Catastrophe Risk Modeling Optimization
Purpose
Optimize P&C reinsurance catastrophe risk simulations (e.g., hurricanes, wildfires) by applying machine learning to learn from historical loss experience and geospatial/hazard signals, improving accuracy, calibration, and scenario realism for pricing and portfolio decisions.
Primary users
Reinsurance catastrophe modelers, exposure management teams, actuarial/pricing analysts, portfolio managers, and risk/ERM stakeholders who rely on event loss distributions and scenario outputs.
Where it fits (process/stage/trigger)
Used during model build/enhancement cycles, pre-renewal pricing and portfolio steering, post-event model recalibration, and whenever new exposure snapshots, cat event datasets, or updated hazard layers become available.

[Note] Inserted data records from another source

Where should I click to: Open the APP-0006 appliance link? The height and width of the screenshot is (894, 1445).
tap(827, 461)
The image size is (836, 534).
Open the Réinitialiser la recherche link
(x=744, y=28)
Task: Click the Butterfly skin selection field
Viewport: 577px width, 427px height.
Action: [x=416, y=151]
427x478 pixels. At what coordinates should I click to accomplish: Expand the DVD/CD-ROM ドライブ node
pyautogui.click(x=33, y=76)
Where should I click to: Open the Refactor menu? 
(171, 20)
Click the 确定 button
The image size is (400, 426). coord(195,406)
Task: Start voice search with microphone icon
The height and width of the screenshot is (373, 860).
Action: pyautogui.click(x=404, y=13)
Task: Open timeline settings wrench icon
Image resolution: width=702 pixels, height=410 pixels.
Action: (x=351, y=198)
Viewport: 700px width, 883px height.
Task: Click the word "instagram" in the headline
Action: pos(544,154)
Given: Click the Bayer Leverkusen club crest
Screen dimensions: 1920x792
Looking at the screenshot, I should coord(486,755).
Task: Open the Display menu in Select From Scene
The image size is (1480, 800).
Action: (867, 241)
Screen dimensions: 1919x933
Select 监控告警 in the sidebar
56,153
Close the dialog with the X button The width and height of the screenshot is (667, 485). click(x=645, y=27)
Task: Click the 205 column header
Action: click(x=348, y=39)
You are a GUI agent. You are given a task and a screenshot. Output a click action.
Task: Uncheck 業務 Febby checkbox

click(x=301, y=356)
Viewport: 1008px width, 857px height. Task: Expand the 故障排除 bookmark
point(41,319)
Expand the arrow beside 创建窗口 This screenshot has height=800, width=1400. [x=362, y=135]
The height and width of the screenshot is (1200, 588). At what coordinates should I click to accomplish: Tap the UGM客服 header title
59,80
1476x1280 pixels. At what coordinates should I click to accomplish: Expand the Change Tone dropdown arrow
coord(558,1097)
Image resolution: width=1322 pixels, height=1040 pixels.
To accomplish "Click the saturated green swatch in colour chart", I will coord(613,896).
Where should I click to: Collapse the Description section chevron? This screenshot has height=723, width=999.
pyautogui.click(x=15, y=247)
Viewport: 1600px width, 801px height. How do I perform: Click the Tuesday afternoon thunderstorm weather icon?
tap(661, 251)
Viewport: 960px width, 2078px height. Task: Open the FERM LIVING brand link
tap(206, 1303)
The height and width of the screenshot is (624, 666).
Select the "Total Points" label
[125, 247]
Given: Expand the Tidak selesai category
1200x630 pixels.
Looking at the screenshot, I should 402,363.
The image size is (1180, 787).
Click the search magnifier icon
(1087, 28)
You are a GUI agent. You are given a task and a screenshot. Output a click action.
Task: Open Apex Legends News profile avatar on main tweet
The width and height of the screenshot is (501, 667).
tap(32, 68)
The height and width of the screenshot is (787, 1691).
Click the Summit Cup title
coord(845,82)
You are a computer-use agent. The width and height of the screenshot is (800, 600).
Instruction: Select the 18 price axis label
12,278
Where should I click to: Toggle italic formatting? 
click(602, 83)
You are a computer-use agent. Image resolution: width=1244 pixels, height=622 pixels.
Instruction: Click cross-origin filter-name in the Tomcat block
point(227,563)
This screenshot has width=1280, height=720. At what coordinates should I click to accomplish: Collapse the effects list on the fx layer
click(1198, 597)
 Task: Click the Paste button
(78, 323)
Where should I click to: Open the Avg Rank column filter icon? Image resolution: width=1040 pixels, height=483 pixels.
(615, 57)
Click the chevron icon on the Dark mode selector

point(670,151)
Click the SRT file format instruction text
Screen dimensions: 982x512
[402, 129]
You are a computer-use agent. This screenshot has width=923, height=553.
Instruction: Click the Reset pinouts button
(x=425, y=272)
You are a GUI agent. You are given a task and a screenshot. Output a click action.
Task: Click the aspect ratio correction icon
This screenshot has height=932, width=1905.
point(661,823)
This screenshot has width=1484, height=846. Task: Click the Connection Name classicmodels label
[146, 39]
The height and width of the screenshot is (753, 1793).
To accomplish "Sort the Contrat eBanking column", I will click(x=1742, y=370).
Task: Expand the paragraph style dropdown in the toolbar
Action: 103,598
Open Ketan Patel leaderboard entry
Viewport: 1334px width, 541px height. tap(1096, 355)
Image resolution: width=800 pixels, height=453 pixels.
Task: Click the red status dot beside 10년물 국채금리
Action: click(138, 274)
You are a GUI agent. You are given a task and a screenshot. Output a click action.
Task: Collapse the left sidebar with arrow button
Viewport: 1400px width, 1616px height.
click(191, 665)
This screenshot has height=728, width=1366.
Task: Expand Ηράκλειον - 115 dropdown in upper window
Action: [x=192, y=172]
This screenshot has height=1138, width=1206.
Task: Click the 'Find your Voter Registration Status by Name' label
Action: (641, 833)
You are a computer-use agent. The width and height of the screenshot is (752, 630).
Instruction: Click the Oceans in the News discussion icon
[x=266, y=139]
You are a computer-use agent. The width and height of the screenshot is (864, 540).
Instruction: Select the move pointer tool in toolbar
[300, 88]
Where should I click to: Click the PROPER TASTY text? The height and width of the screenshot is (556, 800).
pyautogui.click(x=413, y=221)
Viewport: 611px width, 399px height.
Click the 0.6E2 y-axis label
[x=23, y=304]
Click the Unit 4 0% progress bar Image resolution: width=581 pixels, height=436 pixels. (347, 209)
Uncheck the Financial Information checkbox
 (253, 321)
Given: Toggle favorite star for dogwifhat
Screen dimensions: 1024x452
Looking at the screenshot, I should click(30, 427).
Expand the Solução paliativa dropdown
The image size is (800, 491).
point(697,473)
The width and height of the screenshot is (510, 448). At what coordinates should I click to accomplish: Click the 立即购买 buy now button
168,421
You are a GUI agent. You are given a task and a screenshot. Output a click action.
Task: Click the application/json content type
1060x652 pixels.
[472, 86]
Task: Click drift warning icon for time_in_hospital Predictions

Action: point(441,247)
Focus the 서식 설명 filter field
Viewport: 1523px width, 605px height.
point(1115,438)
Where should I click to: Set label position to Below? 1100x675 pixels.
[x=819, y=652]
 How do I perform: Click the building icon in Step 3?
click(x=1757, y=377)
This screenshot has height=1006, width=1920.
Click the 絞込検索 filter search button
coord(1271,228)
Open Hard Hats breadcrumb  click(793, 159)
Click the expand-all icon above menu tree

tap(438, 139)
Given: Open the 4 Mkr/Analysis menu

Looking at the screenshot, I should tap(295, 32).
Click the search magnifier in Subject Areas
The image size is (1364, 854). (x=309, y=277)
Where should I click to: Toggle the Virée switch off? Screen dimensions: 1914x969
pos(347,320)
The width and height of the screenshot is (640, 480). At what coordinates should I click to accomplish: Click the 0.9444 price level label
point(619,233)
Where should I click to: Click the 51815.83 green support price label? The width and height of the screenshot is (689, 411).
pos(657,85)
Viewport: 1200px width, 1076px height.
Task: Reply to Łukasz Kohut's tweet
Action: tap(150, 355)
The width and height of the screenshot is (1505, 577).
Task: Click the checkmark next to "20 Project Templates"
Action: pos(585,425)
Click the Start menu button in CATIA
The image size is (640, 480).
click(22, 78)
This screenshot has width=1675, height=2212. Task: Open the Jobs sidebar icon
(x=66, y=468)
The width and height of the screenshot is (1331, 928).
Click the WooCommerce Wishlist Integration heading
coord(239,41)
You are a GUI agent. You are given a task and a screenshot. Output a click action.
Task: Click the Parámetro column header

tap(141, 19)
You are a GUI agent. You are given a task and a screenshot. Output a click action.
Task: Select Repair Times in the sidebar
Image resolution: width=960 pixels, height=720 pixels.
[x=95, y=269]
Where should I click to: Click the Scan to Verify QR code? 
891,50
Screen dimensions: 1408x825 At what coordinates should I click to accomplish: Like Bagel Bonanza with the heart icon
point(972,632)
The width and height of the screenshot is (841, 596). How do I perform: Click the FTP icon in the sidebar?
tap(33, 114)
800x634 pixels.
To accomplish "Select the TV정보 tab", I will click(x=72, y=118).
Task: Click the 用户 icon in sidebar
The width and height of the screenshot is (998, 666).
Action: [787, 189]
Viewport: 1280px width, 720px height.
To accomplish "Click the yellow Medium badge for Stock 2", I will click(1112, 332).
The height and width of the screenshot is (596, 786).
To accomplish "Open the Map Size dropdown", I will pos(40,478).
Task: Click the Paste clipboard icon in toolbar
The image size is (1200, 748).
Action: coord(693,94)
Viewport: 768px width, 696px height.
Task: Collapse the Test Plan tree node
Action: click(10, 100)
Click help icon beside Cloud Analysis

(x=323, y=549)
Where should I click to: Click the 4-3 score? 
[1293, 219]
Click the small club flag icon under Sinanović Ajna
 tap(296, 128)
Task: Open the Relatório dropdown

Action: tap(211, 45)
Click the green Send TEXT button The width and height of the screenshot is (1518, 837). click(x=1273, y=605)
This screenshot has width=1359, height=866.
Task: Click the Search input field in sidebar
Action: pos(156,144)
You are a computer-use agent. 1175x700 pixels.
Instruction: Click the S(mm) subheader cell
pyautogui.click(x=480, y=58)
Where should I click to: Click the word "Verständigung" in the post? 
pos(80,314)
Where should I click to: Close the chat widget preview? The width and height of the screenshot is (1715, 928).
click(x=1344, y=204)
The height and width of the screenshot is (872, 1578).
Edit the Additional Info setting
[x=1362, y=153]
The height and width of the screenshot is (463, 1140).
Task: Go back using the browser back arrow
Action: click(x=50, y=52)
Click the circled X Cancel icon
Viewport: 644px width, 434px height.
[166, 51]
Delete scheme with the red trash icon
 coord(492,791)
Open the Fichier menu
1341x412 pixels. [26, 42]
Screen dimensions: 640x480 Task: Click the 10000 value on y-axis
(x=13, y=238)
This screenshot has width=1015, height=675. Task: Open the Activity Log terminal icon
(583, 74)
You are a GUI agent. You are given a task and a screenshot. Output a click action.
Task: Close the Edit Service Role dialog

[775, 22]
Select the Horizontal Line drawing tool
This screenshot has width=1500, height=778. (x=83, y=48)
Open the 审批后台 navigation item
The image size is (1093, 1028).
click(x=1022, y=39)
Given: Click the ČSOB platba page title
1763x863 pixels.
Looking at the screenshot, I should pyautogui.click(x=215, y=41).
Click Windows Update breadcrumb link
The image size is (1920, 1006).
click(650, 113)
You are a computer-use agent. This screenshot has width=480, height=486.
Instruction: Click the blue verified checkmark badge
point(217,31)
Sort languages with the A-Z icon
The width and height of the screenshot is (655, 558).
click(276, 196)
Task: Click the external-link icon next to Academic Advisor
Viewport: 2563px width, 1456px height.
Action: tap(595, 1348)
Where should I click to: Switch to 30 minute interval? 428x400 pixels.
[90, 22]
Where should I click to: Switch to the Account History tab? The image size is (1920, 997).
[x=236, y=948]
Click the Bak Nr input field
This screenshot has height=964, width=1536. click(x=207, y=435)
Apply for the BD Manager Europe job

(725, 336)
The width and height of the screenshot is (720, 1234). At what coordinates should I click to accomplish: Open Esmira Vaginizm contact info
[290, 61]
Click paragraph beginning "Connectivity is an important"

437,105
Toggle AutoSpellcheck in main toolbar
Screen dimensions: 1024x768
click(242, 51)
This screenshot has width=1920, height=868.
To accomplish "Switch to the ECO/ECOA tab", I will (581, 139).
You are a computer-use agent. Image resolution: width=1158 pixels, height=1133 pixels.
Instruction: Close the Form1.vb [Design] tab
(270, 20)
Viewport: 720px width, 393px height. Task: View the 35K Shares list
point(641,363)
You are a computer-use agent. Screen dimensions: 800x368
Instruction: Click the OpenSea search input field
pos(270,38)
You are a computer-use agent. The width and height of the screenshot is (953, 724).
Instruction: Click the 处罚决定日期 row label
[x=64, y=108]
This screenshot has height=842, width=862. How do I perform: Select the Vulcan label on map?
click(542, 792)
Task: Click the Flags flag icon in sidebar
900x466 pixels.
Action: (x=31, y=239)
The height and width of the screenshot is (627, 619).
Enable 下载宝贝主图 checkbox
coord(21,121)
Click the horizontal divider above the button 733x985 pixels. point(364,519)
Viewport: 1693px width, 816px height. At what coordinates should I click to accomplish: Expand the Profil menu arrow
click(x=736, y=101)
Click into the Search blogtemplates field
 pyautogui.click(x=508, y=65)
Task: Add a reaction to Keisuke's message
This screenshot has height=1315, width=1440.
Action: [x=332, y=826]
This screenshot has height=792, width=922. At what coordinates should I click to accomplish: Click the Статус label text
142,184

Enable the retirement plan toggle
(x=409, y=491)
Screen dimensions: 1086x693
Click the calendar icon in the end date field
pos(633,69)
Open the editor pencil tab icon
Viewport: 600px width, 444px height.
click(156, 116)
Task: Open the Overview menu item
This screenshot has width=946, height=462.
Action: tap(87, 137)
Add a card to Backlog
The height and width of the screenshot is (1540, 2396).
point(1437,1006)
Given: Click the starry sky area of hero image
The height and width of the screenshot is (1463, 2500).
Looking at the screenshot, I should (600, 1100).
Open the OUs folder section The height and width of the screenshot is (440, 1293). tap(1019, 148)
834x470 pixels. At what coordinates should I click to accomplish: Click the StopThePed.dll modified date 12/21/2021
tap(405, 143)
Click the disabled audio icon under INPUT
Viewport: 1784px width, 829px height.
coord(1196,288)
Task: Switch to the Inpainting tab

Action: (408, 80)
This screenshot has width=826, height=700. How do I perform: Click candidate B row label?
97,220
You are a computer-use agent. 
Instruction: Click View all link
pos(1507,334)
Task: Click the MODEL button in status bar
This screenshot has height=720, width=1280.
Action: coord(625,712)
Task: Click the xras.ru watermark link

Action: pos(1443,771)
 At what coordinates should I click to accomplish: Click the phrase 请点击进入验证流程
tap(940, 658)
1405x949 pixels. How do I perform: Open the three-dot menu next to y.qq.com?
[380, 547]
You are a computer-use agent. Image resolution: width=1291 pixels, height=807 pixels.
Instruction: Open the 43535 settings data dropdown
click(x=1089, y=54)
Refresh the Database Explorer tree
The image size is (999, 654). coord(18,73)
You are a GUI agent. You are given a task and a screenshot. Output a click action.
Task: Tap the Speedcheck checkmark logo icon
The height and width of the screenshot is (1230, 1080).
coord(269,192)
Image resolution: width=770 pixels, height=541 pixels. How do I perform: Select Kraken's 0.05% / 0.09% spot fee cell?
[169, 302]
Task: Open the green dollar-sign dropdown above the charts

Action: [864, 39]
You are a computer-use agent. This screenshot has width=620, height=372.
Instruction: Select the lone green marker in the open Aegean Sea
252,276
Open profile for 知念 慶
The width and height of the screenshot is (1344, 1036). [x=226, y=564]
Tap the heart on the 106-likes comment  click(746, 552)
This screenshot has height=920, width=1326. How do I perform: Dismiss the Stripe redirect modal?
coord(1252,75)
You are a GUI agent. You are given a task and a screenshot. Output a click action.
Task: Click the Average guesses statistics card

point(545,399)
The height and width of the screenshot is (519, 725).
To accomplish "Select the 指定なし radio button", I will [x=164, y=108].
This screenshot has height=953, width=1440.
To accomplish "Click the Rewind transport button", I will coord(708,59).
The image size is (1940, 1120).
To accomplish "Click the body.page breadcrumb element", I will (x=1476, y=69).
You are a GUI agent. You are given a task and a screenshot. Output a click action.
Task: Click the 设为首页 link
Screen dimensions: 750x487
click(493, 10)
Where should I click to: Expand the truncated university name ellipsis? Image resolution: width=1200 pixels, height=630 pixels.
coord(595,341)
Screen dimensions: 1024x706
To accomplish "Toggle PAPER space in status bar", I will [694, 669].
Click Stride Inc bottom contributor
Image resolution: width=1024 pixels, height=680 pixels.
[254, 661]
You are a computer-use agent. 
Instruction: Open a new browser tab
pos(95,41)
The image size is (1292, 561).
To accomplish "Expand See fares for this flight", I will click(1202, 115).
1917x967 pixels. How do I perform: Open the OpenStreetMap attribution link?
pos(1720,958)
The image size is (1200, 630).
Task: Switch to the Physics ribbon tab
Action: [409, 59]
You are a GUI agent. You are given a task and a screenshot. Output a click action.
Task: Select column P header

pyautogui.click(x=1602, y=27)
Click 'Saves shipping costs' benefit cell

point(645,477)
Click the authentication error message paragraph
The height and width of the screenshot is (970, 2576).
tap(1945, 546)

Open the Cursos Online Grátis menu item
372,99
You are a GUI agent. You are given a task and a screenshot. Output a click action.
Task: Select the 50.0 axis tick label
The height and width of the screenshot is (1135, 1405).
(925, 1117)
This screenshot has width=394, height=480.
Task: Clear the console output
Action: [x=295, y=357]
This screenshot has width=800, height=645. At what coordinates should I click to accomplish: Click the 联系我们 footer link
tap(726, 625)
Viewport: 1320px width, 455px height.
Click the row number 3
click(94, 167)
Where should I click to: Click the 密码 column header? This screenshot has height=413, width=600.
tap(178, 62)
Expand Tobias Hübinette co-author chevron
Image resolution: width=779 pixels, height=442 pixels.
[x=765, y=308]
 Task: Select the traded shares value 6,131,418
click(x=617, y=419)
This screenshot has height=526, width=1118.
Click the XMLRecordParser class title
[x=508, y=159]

Key capabilities / workflow
Ingests catastrophe event databases, exposure and loss history, performs data quality checks and normalization, engineers geospatial features (location, occupancy, construction, regional hazard attributes), trains and validates ML models against holdout events, iterates until performance targets are met, and produces calibrated loss distributions and scenario simulation outputs ready for downstream pricing and accumulation reporting.
Inputs
Cat event databases, exposure data (location, occupancy, construction), and loss history, plus any available geospatial or hazard layers used to enrich feature generation.
Outputs / Deliverables
Optimized catastrophe loss simulation results (event losses and aggregate losses), updated vulnerability/response components or ML surrogates (as applicable), model validation metrics and calibration summaries, and a reproducible run package documenting inputs, assumptions, and versioned results for pricing/portfolio use.
Value
Improves predictive accuracy and stability of catastrophe risk estimates, reduces manual tuning effort, accelerates recalibration after new events or exposure updates, and supports better underwriting, pricing, and portfolio accumulation decisions in P&C reinsurance.